Ezra and Nehemiah Operations
EZRA AND NEHEMIAH OPERATIONS
Massive airborne transfer in 1950–1951 of the overwhelming majority of the Jews of Iraq to Israel.
The mass emigration, invoking names of the two organizers of the return of Jews from the Babylonian Exile to the Holy Land some 2,500 years earlier, was made possible by a draft law introduced into Iraq's Parliament on 2 March 1950, permitting Jews to leave the country provided they surrendered their Iraqi nationality. The measure came in the wake of a massive wave of illegal emigration of Jews via Iran, organized by the Zionist underground.
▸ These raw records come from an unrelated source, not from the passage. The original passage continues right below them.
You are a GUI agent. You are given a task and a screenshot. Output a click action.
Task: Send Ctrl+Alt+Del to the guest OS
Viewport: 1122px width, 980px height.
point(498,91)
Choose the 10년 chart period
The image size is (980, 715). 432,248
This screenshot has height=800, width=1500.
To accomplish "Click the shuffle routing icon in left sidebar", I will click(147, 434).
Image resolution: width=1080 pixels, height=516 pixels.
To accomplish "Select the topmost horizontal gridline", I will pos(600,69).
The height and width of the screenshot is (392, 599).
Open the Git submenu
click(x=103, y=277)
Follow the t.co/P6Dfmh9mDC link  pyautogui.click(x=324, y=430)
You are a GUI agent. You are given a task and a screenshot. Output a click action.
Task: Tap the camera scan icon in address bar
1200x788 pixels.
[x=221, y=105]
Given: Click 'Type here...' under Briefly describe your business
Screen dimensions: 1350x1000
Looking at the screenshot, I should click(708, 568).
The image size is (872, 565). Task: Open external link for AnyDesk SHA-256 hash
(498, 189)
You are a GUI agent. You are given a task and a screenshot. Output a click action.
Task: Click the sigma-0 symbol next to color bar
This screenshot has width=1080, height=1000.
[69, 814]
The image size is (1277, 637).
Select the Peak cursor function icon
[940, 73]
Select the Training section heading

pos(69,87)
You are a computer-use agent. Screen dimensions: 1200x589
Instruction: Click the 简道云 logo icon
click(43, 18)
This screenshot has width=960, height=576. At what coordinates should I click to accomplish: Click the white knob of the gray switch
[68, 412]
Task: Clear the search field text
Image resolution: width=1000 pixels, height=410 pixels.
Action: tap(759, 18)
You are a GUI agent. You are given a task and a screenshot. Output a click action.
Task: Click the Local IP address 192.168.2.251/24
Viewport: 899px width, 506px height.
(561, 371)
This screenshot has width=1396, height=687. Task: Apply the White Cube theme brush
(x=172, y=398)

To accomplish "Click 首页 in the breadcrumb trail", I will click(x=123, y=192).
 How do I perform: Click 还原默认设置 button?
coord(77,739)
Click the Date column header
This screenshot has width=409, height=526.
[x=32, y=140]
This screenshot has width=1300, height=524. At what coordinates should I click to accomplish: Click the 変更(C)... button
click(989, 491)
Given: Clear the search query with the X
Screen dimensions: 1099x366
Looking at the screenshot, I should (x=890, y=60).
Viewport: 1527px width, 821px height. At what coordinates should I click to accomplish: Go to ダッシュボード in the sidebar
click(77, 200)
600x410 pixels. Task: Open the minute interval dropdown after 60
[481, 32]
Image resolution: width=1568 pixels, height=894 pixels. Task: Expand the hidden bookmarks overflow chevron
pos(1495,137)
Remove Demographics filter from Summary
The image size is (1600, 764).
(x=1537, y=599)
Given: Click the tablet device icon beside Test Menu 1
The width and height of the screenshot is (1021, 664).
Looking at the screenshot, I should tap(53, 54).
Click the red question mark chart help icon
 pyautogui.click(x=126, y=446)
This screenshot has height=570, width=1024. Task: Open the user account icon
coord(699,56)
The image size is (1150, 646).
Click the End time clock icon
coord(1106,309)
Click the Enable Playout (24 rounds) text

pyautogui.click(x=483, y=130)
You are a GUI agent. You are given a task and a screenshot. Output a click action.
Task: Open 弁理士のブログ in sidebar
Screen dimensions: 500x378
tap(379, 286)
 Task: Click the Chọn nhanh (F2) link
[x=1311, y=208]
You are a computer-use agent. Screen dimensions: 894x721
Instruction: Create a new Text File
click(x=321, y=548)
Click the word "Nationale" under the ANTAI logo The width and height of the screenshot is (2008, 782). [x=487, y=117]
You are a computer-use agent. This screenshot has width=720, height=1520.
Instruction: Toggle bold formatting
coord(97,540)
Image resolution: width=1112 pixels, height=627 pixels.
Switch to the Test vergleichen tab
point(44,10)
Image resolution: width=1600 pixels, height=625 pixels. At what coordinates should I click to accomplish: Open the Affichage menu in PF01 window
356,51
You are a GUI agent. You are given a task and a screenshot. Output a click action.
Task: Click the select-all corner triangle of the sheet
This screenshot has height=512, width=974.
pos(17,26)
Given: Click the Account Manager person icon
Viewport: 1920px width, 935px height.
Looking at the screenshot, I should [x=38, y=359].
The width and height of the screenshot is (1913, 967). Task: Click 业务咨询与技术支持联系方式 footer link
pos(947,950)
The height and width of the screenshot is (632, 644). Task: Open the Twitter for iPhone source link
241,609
Prime Minister Salih Jabr told Parliament, "It is not in the public interest to force people to stay in the country if they have no desire to do so."
The number of emigrants far exceeded original estimates. Whereas immigration authorities in Israel had planned to receive about 300 persons a day—and this with difficulty—the daily influx at its peak reached an average of 1,400. By the end of 1951, Iraqi Jews airlifted to Israel totaled 107,603; some 16,000 others had departed the country by other means—some illegally to Palestine, some legally to countries in the West. By the beginning of 1952, it was estimated that no more than 6,000 (out of a total of some 130,000) Jews remained in Iraq.
See also Jabr, Salih.
Bibliography
Rejwan, Nissim. The Jews of Iraq: 3000 Years of History and Culture. Boulder, CO: Westview Press, 1985.